I’m sure you can imagine the questions. Why is it different there? Is it unsafe for my child? Which province is doing this right? Maybe we should wait until the science has sorted this out. This is what we call vaccine hesitancy. In this case, it stems from a policy decision. We must strive to build trust through our vaccine policies, not hesitancy.

If we could take Mr. Picard’s advice and simply “lock all the health ministers in a room and not let them come out until there’s one vaccine schedule,” we would solve this problem, and public health in Canada would be better for it.

Although I don’t advocate this approach, I advocate for dialogue that might lead us to an outcome that we would prefer.

The other big challenge we face is that provinces and territories may all maintain their own system for tracking immunization coverage. As a result, the data, methods and even what is considered relevant reporting information differs according to and across jurisdictions.

While many provinces and territories have switched to electronic registries, some are still paper-based, while others use a combination. Electronic databases, in theory, should provide pan-national coverage. But due to lack of interjurisdictional cooperation, information collected in each province is really not accessible outside of the province of origin. This is an important challenge, colleagues, for health authorities who as a result are not able to construct a national picture.

Instead, the information we have on vaccination rates is drawn, believe it or not, from a national survey. Without current and trustworthy data, public health agencies — whom we all rely on to protect our health, the health of our families and our friends — are left largely in the dark.
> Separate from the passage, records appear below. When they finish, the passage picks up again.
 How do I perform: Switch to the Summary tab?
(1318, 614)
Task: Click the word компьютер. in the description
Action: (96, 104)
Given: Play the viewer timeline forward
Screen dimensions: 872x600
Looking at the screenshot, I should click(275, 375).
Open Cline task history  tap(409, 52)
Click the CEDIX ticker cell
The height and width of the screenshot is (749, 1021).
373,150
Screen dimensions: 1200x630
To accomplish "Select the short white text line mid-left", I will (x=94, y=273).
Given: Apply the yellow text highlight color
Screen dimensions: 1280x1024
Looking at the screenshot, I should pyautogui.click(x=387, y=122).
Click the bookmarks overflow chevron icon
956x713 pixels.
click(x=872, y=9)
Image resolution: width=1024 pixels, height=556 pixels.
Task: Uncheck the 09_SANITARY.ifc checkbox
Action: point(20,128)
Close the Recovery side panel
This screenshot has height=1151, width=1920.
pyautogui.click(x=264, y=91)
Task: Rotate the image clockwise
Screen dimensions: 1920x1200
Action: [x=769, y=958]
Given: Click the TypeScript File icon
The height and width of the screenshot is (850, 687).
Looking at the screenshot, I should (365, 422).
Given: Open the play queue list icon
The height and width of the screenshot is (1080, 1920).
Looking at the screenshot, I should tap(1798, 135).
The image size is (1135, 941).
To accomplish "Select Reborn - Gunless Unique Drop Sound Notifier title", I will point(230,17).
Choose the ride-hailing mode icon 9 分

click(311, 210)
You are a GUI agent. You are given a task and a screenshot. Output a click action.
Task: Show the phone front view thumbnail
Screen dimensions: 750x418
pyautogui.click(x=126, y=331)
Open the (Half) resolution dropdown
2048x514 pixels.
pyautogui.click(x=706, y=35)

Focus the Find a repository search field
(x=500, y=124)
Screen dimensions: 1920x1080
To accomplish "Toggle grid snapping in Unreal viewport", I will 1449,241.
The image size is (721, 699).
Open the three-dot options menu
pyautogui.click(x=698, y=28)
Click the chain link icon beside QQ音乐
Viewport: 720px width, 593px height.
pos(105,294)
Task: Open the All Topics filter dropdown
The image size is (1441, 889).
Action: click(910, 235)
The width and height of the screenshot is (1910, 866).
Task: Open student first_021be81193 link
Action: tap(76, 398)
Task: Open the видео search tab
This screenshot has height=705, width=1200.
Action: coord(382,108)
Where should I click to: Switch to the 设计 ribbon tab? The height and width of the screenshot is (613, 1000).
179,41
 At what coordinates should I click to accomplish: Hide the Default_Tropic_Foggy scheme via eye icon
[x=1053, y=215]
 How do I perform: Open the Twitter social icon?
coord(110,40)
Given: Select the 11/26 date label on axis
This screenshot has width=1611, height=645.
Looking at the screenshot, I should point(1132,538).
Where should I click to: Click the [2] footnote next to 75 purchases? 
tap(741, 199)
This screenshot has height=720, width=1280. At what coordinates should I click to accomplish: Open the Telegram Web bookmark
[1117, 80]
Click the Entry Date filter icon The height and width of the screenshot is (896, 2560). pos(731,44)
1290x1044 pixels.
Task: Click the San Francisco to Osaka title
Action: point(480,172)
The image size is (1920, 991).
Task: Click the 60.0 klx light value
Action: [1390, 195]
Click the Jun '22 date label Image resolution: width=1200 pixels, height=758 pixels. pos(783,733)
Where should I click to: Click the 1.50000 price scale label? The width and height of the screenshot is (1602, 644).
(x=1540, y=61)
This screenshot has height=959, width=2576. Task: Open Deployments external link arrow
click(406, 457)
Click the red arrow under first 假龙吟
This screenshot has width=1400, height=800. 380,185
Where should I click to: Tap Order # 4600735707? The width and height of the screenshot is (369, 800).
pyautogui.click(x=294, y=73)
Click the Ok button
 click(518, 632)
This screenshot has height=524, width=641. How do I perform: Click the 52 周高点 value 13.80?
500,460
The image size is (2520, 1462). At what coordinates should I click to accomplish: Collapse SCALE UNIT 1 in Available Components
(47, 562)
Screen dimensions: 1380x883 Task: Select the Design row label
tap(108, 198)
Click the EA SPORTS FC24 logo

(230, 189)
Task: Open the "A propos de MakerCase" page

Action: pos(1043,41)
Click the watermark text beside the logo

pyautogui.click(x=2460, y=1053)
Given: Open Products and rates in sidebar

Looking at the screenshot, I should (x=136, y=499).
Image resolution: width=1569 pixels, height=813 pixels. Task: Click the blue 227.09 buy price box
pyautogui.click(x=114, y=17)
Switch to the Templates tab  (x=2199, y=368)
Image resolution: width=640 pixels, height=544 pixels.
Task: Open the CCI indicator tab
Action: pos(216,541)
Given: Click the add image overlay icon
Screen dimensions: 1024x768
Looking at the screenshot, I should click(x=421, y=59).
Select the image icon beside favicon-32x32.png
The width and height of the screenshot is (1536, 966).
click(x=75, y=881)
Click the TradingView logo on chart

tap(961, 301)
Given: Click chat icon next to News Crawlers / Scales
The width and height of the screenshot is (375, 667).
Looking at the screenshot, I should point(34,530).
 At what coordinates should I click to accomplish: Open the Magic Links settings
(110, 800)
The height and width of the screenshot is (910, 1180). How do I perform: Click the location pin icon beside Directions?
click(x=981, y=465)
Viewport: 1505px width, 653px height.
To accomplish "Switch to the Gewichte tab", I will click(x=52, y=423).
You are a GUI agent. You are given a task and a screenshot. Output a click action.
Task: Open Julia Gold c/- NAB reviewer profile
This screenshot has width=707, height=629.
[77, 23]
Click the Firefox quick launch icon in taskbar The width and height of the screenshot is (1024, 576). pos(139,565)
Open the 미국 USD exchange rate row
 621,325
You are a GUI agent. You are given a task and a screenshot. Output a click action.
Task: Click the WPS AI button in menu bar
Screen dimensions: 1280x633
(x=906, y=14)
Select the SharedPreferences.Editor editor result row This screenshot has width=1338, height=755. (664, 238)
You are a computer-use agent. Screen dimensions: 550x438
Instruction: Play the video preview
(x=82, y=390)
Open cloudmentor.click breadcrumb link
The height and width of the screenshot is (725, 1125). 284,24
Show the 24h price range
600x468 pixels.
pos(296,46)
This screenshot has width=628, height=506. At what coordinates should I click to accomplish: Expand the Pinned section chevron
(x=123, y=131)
The Hon. the Speaker [ + ]

I’m sorry, Senator Moodie, but your time has expired. Are you asking for five more minutes?

Yes.

The Hon. the Speaker [ + ]

Is leave granted?

We now know that more and more Canadians are vaccine hesitant. While it is more difficult to change the culture around vaccination, it is far easier to adjust our practices to better protect ourselves. Providing federal and provincial health agencies with access to data on vaccination rates would help them identify problem areas, target support and training, inform health workers and prepare them for the possibility of an outbreak.

Without a national registry, it is difficult to identify which town in Canada might be the next Rockland County, New York — undervaccinated and ripe for outbreak.

Further research is currently under way in areas such as Nunavik, where we already have good information on the gaps that exist. We know that infants in the Canadian Arctic have the highest rate of a potential deadly respiratory syncytial virus, an issue intensified by geographic, systemic and cultural barriers.

Once we have this data coming in, we can achieve better health outcomes, engagement, education and preemptive inoculation.

A national vaccine registry with support and engagement from all provinces would ensure that at-risk populations are identified and addressed. It takes time to build and change the minds of people who are comfortable in their beliefs. However, we must endeavour to stamp out sources of misinformation that confuse Canadians and cause parents to fear the vaccine more than the disease.

Canadians and our health agencies would benefit greatly from improvement in two key areas: a vaccination schedule that is consistent across all provinces and a national database that allows for vaccination rates to be collected, recorded and monitored.

We know that reducing hesitancy toward vaccination will take time as we attempt to address this complex issue. But preparing for the next outbreak should start today. Thank you for your attention.